Thanks to Szterenfeld, extraordinary artists, prestigious orchestras, and ballet companies from all over the world were able to perform in this country, among them Philharmonic Orchestra of Philadelphia, The NHK Orchestra of Japan, Israel Philharmonic, The Concertgebouw of Amsterdam, The National of Spain, London Symphonic, I Musici, The Beethoven Quartet of Rome, Los Instrumentistas Leonard Rose, Leonid Kogan, Pinchas Zukerman, Horacio Gutierrez, Narciso Yepes, Alicia de Larrocha, Janos Starker, and many more.

Singers like Mirella Freni, Cecilia Bartoli, Frederika von Stade, Kathleen Battle or Neil Schikoff performed in the Theater Colon thanks to his management, along with the batons of conductors such as Franz-Paul Decker, Stephan Lano, Serge Baudo, Julius Rudel, and Juan Left Pablo Izquierdo.

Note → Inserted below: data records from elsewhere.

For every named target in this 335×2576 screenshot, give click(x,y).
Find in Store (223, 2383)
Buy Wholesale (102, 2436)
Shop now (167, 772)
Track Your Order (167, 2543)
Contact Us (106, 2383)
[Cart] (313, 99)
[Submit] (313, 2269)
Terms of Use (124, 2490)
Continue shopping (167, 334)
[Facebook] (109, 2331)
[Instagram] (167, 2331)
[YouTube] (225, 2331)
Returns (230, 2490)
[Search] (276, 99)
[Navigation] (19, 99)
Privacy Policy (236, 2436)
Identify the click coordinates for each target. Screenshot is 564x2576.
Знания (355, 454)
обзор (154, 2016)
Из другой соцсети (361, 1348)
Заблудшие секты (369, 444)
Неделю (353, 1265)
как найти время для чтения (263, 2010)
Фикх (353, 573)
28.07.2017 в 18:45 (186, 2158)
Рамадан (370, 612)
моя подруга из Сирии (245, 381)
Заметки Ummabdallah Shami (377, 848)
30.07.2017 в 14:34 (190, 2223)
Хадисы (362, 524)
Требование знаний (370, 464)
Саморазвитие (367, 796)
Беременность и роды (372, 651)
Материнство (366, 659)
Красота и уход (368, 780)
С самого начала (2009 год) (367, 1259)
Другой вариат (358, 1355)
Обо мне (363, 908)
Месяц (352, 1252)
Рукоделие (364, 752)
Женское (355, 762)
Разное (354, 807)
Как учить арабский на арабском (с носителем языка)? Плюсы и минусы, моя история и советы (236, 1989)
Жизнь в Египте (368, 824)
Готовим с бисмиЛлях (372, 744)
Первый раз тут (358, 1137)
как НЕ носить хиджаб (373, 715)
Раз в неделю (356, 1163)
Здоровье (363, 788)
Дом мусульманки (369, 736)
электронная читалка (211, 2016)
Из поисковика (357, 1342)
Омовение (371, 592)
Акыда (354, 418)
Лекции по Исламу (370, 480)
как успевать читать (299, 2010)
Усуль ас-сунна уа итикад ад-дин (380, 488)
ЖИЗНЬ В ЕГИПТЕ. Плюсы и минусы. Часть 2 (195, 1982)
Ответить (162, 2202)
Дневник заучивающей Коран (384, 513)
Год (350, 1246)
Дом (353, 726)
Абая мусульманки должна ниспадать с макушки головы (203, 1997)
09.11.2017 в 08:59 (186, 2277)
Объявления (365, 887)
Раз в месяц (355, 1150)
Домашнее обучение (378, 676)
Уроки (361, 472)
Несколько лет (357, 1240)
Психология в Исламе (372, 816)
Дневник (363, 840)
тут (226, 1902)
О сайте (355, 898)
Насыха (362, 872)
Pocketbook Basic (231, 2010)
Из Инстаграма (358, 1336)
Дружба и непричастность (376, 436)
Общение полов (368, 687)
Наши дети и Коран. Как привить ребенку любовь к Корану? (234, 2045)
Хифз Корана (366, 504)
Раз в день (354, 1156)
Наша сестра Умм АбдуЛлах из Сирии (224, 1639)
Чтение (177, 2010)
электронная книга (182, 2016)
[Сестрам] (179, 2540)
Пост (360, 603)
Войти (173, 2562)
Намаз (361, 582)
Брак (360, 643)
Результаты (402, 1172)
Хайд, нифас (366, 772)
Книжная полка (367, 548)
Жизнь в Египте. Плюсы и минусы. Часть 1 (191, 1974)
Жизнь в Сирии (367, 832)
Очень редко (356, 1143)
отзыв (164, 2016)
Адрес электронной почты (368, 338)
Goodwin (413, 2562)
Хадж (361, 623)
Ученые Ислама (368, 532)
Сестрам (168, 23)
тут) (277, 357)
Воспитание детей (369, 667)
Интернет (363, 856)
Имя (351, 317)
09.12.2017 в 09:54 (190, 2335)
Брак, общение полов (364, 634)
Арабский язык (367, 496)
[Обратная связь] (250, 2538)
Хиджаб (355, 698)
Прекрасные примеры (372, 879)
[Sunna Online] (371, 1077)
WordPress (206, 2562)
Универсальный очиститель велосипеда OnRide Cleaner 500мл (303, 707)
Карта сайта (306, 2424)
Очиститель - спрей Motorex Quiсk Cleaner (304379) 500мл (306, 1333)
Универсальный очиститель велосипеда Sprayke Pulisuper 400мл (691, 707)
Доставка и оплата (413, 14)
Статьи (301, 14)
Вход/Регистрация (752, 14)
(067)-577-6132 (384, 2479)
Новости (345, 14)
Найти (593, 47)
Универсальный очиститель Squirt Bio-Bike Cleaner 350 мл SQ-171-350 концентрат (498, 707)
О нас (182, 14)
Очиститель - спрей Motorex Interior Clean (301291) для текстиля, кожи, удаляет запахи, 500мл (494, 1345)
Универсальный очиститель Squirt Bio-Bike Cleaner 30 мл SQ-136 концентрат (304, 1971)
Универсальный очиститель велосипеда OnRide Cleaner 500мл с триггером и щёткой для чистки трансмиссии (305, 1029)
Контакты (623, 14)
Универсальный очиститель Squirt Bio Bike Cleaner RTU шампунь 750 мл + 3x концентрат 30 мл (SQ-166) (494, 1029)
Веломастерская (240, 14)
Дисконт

Also the ballet and the theater attracted the attention of the efficient Argentine impresario, who was received in the most famous theaters worldwide with special consideration. Among the first companies to appear was the famous Netherlands Dance Theater, with Jiri Killian; the famous Mikhail Baryschnikov, Alvin Ailey and his company, The National ballet of Spain, the Royal Winnipeg Ballet, the Company of Martha Graham, the Ballet of Tokyo, the unforgettable Mummenschanz of Switzerland, and companies of world-wide fame like the Takaguka Review of Tokyo and Ballet de Trocadero. Among the theater Groups, the Noh Theater and the Kyogen Theater of Japan, thanks to his intervention visited our country as well as solo performers like the famous Yo Yo Ma and the sitar artist Ravi Shankar.

There was no absence of Argentine artists on his rooster—Antonio De Raco, Lía Cimaglia, Bruno Gelber, the unforgettable Ana Itelman, and the guitarists Maria Luisa Anido and Irma Costanzo.

Also the jazz benefited from his intervention, artists like Duke Ellington, whose South American tours of 1968 and 1971 he organized; as well as Wilson Marsalis, Carmen MacRae, Bill Evans and his trio, the famous Swingle Singers, Teddy Wilson, Jack Lusier Trio, Oscar Peterson, Stan Getz, Sara Vaughan, Ella Fitzgerald and Earl Hines, among others.

For all, Alexander Szterenfeld will remain in the memory of the lovers of the arts; his name, which for a half century was mentioned in the important artistic centers of the world, will remain in the memory of those who knew him.

The remains of Alexander Szterenfeld were cremated, and his ashes will be deposited near the Theater Colon, to whom he dedicated the best efforts of his career.